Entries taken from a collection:
***

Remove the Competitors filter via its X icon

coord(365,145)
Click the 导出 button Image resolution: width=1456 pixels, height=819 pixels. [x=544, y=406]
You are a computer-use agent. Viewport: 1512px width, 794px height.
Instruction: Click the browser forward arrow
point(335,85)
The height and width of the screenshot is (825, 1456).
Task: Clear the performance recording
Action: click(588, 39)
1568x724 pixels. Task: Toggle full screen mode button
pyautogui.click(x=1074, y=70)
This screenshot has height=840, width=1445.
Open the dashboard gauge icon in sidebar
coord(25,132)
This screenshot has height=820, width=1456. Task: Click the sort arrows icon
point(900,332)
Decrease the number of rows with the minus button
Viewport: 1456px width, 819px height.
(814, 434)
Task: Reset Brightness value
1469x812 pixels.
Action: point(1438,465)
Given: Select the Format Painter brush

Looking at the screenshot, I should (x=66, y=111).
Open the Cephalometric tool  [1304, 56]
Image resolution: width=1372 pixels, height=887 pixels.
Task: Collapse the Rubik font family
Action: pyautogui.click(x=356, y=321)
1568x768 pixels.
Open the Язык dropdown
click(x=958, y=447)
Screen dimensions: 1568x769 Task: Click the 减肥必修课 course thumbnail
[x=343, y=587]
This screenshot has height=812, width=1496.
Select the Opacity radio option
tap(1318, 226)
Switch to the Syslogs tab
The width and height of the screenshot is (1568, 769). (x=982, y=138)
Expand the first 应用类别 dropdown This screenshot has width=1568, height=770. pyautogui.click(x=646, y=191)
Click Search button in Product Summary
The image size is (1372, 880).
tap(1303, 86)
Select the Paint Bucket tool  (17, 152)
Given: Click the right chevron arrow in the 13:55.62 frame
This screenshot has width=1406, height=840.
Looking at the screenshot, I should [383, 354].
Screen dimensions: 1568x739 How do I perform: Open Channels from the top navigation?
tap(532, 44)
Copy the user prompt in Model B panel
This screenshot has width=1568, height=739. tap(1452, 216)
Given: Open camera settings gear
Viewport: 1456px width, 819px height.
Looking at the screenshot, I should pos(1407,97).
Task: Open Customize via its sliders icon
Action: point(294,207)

***

**What to produce**
Repeat the records above in full, character for character.

**Task answer**
Remove the Competitors filter via its X icon

coord(365,145)
Click the 导出 button Image resolution: width=1456 pixels, height=819 pixels. [x=544, y=406]
You are a computer-use agent. Viewport: 1512px width, 794px height.
Instruction: Click the browser forward arrow
point(335,85)
The height and width of the screenshot is (825, 1456).
Task: Clear the performance recording
Action: click(588, 39)
1568x724 pixels. Task: Toggle full screen mode button
pyautogui.click(x=1074, y=70)
This screenshot has height=840, width=1445.
Open the dashboard gauge icon in sidebar
coord(25,132)
This screenshot has height=820, width=1456. Task: Click the sort arrows icon
point(900,332)
Decrease the number of rows with the minus button
Viewport: 1456px width, 819px height.
(814, 434)
Task: Reset Brightness value
1469x812 pixels.
Action: point(1438,465)
Given: Select the Format Painter brush

Looking at the screenshot, I should (x=66, y=111).
Open the Cephalometric tool  [1304, 56]
Image resolution: width=1372 pixels, height=887 pixels.
Task: Collapse the Rubik font family
Action: pyautogui.click(x=356, y=321)
1568x768 pixels.
Open the Язык dropdown
click(x=958, y=447)
Screen dimensions: 1568x769 Task: Click the 减肥必修课 course thumbnail
[x=343, y=587]
This screenshot has height=812, width=1496.
Select the Opacity radio option
tap(1318, 226)
Switch to the Syslogs tab
The width and height of the screenshot is (1568, 769). (x=982, y=138)
Expand the first 应用类别 dropdown This screenshot has width=1568, height=770. pyautogui.click(x=646, y=191)
Click Search button in Product Summary
The image size is (1372, 880).
tap(1303, 86)
Select the Paint Bucket tool  (17, 152)
Given: Click the right chevron arrow in the 13:55.62 frame
This screenshot has width=1406, height=840.
Looking at the screenshot, I should [383, 354].
Screen dimensions: 1568x739 How do I perform: Open Channels from the top navigation?
tap(532, 44)
Copy the user prompt in Model B panel
This screenshot has width=1568, height=739. tap(1452, 216)
Given: Open camera settings gear
Viewport: 1456px width, 819px height.
Looking at the screenshot, I should pos(1407,97).
Task: Open Customize via its sliders icon
Action: point(294,207)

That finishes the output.